Gentiloni 7.5. Pochi lo sanno, ma l’idea della Belloni, ex capo di gabinetto quando era ministro, è sua. La scintilla di “Er Moviola”.

Di Maio 5. L’attacco a Conte sulle Quirinarie pare un pretesto per tornare alla guida del movimento. Legittimo. Ma forse serviva un po’ di stile. Quando guidava lui Mattarella lo volevano mandare in carcere.

“Il gruppo Di Matteo”. Tutti pensavano che questa variegata pattuglia di Grillini votasse Maddalena, e poi di Matteo, per contarsi e poi mettersi all’asta. Non lo hanno fatto, sostenendolo fino all’ultimo. Ottusi, forse, ma coerenti.

Fratoianni 7.5. Mentre tutto il centrosinistra si nascondeva nelle fumisterie delle schede bianche, Sinistra Italiana – in ogni scrutinio tranne l’ultimo – ha sostenuto la bella bandiera di Luigi Manconi: un presidente non vedente che ci avrebbe visto meglio degli altri.

Casini, 6,5. È riuscito a non farsi bruciare (e non è poco). È riuscito a non parlare per mesi (e non è poco). La foto da giovane con versetto di orgoglio democristiano sembrava un grido di battaglia. Invece era il congedo del gladiatore. Essendo sostenuto da Renzi come per il referendum 2016, era tecnicamente impossibile vincere.

Meloni, 7,5. Non dava lei le carte, ma ha giocato una sorprendente partita da outsider. Il massimo dell’appartenenza con il voto su Crosetto in cui raddoppia i grandi elettori. Il massimo della disappartenenza quando ha proposto una diplomatica di area dem per sparigliare. Ha costretto il povero Salvini a inseguirla: è evidente che Matteo se la sogna la notte.

La Rosa di centrodestra. Quando hanno dovuto fare casting, nel centrodestra, hanno messo insieme – con rispetto parlamento – pizza e fichi. Al cospetto di Pera e della Moratti le candidature di Michetti e Bernardo sembravano al livello da premio Nobel.

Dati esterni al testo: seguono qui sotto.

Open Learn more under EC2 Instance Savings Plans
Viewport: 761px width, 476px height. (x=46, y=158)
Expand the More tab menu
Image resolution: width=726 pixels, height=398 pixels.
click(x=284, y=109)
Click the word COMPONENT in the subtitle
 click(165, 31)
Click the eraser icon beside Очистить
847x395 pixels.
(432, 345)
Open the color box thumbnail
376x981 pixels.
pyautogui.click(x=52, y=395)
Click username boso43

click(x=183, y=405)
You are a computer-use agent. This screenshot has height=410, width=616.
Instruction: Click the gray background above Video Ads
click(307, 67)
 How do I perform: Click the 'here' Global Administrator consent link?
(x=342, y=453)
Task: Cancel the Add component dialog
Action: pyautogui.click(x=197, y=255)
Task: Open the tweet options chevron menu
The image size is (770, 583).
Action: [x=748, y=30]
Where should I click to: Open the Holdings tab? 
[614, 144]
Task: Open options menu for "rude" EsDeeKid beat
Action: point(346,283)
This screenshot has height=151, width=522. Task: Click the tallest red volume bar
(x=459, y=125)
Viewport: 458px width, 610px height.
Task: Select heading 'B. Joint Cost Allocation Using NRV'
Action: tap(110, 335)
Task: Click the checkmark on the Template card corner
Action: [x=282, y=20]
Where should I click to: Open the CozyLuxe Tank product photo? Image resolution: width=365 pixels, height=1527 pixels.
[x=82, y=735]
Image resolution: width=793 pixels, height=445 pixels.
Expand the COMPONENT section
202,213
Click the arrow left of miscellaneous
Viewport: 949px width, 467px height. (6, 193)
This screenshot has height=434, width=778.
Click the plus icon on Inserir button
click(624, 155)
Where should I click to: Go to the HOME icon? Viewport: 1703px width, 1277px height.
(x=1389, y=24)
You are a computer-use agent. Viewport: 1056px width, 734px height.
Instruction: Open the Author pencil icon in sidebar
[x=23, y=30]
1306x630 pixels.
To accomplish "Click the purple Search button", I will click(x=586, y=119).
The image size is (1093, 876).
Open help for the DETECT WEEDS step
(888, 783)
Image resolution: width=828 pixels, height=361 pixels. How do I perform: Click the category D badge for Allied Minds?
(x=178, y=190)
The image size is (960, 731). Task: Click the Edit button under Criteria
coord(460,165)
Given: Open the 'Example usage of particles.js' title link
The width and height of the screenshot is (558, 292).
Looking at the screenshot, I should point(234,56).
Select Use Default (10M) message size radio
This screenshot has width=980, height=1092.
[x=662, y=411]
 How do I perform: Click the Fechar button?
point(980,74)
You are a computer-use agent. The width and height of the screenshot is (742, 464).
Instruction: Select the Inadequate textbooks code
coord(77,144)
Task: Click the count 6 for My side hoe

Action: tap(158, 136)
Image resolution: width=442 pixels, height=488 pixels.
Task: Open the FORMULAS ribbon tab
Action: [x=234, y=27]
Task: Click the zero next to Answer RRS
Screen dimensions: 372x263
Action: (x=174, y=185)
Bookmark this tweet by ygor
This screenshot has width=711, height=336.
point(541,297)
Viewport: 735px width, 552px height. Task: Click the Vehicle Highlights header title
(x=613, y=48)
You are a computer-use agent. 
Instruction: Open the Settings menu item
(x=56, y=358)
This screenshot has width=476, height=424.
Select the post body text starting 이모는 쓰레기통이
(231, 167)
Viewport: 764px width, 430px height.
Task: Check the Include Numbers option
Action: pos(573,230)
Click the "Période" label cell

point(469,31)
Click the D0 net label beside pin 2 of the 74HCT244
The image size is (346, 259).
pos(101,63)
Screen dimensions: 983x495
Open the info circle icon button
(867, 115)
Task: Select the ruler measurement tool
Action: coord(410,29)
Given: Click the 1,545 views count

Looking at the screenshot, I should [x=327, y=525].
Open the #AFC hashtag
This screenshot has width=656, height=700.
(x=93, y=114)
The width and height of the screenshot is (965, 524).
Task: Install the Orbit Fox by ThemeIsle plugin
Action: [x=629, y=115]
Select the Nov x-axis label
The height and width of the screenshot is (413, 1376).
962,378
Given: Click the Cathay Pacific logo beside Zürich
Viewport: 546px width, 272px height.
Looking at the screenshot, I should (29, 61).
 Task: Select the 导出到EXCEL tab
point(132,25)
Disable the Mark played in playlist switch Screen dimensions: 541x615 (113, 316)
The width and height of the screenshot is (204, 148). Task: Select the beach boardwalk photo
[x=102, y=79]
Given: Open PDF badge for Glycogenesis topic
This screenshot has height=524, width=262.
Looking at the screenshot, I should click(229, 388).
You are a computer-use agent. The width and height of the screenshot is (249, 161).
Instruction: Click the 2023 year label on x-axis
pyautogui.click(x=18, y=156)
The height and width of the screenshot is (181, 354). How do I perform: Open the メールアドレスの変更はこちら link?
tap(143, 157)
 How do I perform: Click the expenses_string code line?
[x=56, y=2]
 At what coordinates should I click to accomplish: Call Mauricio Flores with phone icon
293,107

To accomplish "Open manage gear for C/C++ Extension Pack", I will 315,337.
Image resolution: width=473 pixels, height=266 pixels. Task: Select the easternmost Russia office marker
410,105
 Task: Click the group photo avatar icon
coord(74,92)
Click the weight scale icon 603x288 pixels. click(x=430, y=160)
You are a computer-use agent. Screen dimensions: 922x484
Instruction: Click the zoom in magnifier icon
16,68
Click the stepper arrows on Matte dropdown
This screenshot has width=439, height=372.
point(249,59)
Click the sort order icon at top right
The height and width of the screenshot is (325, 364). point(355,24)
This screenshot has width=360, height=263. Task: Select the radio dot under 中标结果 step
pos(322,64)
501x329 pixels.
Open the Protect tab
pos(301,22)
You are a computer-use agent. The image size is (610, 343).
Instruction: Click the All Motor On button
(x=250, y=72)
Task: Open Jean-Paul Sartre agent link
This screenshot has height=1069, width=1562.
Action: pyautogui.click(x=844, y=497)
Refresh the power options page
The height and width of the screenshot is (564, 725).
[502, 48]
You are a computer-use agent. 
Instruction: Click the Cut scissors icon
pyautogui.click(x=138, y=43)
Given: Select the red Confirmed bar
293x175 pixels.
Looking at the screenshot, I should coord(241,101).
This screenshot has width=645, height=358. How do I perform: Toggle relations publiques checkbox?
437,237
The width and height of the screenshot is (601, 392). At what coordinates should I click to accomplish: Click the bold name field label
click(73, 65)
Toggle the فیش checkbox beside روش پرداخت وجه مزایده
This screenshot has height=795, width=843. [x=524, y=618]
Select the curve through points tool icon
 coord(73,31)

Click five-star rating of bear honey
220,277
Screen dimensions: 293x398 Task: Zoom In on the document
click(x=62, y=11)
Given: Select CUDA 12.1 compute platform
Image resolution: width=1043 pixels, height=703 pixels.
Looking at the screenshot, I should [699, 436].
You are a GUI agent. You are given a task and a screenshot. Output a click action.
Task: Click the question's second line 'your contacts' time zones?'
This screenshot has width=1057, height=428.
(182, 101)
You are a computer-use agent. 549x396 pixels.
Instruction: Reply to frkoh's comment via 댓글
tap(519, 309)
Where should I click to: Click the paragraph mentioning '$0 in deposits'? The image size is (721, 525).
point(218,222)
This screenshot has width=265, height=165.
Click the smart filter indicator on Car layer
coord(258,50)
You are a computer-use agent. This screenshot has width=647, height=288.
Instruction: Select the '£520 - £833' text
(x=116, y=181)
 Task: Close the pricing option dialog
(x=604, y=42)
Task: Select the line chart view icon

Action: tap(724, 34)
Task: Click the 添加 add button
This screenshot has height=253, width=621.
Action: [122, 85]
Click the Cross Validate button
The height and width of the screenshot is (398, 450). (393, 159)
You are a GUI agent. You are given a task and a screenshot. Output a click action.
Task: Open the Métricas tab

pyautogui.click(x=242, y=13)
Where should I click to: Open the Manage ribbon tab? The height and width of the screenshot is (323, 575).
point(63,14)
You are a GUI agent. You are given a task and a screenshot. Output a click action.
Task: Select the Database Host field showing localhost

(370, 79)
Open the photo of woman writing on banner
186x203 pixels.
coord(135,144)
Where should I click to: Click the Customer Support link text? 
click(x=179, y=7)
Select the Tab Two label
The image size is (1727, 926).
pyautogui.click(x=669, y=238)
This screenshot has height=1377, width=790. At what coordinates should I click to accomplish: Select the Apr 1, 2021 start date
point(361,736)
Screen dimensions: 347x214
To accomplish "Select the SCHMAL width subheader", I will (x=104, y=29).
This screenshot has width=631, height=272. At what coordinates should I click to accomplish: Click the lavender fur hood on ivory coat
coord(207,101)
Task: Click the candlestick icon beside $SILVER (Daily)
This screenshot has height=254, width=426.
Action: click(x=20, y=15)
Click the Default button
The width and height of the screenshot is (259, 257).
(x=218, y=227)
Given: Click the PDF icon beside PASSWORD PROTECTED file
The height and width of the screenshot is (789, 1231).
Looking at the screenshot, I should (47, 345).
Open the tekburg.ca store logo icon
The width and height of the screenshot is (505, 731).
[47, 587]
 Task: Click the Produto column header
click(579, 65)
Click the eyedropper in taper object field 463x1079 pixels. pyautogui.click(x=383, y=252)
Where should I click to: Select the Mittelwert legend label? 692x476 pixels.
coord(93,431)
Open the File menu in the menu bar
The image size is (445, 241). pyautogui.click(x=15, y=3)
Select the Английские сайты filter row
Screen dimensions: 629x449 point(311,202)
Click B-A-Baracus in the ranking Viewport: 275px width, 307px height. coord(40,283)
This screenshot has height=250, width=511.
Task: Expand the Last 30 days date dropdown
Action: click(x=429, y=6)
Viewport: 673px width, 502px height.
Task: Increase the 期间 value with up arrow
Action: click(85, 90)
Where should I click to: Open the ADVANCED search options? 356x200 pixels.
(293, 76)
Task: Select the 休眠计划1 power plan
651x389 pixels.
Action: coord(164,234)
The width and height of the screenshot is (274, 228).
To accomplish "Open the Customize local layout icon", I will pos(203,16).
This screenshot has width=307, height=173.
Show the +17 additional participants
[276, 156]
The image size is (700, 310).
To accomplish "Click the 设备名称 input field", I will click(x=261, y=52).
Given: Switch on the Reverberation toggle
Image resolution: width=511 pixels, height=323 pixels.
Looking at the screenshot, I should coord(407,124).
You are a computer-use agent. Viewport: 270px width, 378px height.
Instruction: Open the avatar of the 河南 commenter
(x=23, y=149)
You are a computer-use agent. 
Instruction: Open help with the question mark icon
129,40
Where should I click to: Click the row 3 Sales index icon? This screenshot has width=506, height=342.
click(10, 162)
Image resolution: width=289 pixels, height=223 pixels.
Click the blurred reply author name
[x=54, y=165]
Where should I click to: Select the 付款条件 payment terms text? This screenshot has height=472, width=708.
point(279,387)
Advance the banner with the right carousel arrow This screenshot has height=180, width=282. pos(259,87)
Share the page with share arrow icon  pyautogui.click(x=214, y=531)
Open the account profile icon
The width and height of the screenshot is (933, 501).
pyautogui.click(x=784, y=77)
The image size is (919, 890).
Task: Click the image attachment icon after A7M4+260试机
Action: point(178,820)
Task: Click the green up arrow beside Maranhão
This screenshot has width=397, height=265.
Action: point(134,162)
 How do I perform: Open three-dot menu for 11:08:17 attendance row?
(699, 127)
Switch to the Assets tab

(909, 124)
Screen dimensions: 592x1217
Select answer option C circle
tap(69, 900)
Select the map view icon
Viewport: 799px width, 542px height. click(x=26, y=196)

Mastella, 10. Lo studente fuori corso dell’Università di Montecitorio, pur non essendo grande elettore, come certi anziani che riprendono gli studi, non perdeva una lezione dei corsi, ed era sempre in due posti: a Montecitorio o a Maratona Mentana. Sarà difficile tornare a fare il sindaco di Benevento. Insegnante di sostegno.

Speranza, S.V. Per una settimana andava ai vertici di coalizione, e poteva parlare di tutto tranne che di Covid. Deve essere per questo che non ha detto nulla. Esame da privatista.

Segni 10. Il centrodestra aveva tra le sui fila il nome di un conservatore elefante, colto, perbene, non appariscente, perfetto come garante della Costituzione. Se lo avessero lanciato sarebbe stato molto difficile per il centrosinistra dire di no. Deve essere stato proprio per questo che Salvini e compagni non hanno mai pensato a lui, neanche per sbaglio.